The secondhand clothing in these massive resale shops is bought in bales, I believe, purchased from the charity organizations that collect donated clothing in those massive green-metal bins you see in parking lots behind the bank or grocery store. Being officially old and not even of this century, I was disappointed to see how recent the vintage was on almost all the clothes in Savers and Island Thrift. When I was a teenager in the 1980s, and well up into the 1990s, you could count on scoring true vintage from the 1950s, 1960s, and 1970s when you went thrifting. Granny and granddad wardrobe treasures were what you sought. More than once, in my youth, I brought home from the Bargain Box or the Riverhead Salvation Army a nipped-waist tweed jacket from the 1950s, or sick 1960s red rain slicker, and found a used Kleenex stuffed into the pocket by the old lady who had worn it last. At Savers and Island Thrift, the acreage of endless hoodies and tees all seemed to date to the last 10 or 15 years. Older-sibling castoffs from Land’s End and the Gap, not grandma castoffs. Vintage is dead.
Indeed, the cycle of fashion ground to a halt in the late 1990s, I.M.H.O. (as we cringey, out-of-style moms still like to say). The clothes you find in Savers or Island Thrift could be worn today without being recognized as old or looking at all odd. Fashion has ended. If you don’t know what I mean, imagine a 1920s flapper revealing her rouged knees in a shapeless and corset-less gamine Chanel chemise as she turned up to a time-traveling garden party in 1900. Someone would have called for a doctor! Or, imagine a 1977 punk rocker with a green mohawk and bondage pants from the Sex boutique turning up for class at East Hampton High School in the year 1967. Arrests would have been made! But dress a carful of teenage girls in secondhand kit from Savers and Island Thrift, and her classmates can’t even tell that her outfit wasn’t manufactured yesterday.

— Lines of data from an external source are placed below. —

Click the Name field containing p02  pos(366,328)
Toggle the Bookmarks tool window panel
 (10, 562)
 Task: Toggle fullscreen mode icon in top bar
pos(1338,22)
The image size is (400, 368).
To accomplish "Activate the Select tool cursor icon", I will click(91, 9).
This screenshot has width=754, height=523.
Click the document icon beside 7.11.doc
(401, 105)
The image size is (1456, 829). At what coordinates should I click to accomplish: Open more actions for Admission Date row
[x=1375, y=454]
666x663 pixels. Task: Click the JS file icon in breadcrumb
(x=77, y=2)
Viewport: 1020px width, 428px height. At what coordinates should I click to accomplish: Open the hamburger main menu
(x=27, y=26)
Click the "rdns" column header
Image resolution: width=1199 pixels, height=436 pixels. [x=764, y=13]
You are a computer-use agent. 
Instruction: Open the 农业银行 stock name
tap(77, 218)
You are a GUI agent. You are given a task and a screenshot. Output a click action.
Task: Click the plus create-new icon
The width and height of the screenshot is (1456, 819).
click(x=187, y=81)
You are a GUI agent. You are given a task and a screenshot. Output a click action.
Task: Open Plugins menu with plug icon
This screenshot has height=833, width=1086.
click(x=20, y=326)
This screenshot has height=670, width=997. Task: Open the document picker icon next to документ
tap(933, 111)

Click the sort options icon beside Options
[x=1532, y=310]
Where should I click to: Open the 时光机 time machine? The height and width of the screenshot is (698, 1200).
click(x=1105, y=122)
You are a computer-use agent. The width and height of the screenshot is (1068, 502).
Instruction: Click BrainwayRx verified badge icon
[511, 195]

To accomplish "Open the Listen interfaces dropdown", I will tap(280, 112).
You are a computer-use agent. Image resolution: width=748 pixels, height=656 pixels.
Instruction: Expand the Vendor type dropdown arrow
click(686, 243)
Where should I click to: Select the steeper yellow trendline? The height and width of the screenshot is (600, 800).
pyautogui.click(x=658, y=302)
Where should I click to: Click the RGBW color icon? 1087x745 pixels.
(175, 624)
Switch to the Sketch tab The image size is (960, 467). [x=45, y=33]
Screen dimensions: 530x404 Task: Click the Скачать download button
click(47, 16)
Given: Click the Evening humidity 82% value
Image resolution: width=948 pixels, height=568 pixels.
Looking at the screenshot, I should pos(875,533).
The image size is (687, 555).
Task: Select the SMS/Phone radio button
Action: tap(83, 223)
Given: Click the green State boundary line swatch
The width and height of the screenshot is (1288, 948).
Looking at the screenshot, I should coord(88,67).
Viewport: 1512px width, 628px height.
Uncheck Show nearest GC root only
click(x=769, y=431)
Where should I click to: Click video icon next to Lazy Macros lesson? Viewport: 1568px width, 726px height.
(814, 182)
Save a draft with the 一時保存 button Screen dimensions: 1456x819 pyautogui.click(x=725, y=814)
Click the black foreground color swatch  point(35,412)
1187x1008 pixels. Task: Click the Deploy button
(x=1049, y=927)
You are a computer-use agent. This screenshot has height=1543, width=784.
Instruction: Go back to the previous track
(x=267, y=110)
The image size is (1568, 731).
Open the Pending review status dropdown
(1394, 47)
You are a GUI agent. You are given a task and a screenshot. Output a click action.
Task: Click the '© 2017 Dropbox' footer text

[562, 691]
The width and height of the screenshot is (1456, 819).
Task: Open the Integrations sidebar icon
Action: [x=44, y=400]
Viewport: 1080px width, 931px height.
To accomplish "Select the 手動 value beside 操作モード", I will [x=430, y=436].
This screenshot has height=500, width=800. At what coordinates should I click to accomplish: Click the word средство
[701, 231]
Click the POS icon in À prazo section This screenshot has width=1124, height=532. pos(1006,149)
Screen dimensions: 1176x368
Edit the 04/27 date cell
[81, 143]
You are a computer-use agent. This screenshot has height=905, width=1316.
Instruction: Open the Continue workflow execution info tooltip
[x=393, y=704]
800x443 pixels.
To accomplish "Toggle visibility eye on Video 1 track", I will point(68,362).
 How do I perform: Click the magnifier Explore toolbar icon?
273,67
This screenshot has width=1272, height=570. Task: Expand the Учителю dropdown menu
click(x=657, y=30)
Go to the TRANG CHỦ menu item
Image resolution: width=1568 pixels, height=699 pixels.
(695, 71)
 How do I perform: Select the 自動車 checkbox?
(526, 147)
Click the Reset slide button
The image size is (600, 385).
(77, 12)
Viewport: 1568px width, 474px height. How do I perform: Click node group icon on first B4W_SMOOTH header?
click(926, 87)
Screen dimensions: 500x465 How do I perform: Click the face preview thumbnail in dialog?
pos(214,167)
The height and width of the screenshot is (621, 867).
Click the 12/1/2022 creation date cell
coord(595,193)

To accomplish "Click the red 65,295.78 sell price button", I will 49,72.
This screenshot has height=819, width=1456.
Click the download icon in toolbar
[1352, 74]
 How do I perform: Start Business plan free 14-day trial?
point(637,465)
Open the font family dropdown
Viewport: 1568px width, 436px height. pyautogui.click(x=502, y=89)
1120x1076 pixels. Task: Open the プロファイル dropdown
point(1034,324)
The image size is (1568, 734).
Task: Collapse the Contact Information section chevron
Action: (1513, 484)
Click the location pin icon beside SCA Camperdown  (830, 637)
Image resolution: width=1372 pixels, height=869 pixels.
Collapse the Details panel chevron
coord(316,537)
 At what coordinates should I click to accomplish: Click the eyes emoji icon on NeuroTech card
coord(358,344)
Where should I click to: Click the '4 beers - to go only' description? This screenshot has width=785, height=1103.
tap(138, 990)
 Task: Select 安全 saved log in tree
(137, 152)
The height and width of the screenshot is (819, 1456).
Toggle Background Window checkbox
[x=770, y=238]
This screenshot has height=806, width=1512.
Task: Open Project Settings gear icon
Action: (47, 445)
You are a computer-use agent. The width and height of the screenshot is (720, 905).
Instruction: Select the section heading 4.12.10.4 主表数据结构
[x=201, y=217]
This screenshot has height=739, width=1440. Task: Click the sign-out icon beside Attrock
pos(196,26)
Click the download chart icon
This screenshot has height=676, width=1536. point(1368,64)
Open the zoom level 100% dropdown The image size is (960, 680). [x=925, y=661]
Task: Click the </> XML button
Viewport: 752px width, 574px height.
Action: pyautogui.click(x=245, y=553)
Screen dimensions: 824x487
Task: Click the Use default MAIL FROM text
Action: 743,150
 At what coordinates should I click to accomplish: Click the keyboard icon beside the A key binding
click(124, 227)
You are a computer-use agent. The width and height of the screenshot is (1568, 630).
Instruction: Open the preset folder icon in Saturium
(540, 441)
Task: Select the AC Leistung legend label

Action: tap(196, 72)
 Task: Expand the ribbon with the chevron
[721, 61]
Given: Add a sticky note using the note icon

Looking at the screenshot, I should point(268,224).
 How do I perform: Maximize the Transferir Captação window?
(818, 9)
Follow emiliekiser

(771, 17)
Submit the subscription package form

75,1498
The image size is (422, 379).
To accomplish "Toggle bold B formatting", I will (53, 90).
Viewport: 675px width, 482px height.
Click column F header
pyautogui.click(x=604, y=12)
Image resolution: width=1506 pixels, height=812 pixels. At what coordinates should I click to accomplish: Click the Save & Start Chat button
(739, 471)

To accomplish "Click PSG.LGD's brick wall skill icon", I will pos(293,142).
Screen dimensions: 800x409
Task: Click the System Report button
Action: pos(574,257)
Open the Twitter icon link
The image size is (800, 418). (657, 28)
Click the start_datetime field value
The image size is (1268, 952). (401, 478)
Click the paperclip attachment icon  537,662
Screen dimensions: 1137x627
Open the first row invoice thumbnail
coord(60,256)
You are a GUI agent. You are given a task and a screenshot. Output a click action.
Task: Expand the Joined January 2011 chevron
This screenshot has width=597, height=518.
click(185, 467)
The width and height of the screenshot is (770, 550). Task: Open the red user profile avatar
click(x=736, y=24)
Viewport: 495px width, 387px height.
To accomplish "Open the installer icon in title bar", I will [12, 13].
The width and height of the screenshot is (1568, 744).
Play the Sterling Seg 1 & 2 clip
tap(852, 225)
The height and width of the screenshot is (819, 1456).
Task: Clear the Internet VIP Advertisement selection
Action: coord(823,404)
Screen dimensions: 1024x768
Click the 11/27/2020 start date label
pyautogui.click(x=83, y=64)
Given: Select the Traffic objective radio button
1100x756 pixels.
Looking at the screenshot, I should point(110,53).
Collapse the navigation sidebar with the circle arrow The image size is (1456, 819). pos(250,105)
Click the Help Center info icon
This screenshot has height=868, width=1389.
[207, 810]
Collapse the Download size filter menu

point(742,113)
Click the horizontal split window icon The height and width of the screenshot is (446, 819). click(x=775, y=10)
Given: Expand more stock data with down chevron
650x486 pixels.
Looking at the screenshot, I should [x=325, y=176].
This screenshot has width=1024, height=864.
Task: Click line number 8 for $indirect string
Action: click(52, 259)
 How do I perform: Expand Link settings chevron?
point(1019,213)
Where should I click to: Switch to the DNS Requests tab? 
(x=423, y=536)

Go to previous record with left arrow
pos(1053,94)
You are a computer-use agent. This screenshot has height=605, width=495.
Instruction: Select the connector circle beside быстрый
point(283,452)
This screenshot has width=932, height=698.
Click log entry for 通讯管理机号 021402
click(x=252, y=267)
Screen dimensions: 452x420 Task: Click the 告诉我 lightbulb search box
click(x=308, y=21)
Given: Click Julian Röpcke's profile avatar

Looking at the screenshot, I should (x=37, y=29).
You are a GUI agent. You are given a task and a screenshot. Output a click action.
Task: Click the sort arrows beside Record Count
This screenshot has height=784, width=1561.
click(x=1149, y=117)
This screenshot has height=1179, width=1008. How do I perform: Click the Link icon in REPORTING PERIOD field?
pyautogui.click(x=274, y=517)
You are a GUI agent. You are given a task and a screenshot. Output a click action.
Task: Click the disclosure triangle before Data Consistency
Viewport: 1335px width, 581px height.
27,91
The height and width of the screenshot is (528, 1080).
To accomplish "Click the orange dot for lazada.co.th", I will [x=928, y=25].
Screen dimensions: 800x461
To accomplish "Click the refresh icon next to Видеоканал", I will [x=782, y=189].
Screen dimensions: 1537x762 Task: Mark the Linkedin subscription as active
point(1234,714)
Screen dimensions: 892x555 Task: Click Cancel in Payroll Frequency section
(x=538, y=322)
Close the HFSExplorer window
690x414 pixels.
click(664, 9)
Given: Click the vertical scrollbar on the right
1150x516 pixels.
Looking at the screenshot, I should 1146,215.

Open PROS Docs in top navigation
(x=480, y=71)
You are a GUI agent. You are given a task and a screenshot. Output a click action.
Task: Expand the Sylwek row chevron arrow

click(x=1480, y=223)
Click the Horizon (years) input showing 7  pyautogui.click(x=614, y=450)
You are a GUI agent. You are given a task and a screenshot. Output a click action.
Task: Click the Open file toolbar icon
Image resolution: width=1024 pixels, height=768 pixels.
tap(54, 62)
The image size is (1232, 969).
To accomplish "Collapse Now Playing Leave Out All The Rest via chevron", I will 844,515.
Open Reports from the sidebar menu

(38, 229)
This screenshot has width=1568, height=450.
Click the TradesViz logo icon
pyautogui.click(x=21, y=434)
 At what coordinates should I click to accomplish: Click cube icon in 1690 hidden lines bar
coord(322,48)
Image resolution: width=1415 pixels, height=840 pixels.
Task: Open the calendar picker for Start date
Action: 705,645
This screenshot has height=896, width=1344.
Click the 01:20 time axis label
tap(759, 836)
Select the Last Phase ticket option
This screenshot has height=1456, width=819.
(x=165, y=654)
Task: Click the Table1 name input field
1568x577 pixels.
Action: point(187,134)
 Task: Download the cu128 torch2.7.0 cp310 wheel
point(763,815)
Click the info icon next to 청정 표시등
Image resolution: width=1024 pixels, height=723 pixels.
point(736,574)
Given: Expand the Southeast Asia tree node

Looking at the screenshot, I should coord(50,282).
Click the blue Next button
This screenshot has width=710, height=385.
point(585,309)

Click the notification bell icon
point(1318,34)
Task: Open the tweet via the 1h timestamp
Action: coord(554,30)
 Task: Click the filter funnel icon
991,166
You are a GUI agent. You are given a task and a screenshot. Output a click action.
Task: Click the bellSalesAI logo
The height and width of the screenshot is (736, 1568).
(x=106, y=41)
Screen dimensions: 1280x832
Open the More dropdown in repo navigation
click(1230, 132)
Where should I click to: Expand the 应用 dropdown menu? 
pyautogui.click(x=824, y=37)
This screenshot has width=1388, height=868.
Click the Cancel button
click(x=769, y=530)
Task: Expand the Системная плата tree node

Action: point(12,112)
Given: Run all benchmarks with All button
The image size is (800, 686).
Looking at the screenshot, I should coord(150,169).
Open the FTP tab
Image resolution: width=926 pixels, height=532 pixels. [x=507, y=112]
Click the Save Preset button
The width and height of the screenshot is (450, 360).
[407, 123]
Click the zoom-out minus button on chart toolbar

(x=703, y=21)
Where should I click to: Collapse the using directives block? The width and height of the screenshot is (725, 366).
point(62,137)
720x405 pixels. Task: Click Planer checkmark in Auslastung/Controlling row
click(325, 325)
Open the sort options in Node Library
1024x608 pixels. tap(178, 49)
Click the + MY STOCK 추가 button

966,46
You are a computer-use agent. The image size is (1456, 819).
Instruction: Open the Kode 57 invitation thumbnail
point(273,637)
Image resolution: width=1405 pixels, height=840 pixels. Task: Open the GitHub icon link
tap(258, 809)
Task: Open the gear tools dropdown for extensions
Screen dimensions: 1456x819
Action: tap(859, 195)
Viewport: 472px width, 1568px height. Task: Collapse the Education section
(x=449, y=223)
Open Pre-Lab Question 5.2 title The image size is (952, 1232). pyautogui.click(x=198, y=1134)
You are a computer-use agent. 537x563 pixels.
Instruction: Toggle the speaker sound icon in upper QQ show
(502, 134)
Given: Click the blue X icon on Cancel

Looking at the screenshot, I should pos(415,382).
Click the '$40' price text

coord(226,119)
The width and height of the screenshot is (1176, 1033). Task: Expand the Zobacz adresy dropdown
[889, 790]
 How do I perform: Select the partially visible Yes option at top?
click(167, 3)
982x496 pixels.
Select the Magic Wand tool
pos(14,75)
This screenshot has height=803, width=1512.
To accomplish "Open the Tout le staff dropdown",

I have theories about why fashion ended with the last millennium, and have bored my friends on this topic for decades, but I’ll spare you, reader.
After Greek salads at the Metropolis Diner on Route 112, on the ride home, I tried to tell the girls about my New Year’s Eve, the night the 1990s ended and the new millennium began. It was spent in London at a very inebriated dinner party thrown by a friend of a friend — a trendsetting style-zine writer specializing in vintage 1970s glam-rock fashion — who lived near the Thames, close to the London Eye ferris wheel. We had dinner and then, as midnight and the new century drew close, stumbled down the stairs to watch boozily from the bank for the pyrotechnic “river of fire” that was supposed to roll up from Tower Bridge to Vauxhall at a speed of 775 miles per hour. But there was no River of Fire. The fireworks were sent up by the barges, but fizzled out in the fog, a series of sad white puffs and flashes. What a bunch of dolts we were, I tried to tell the girls, dancing on the brink.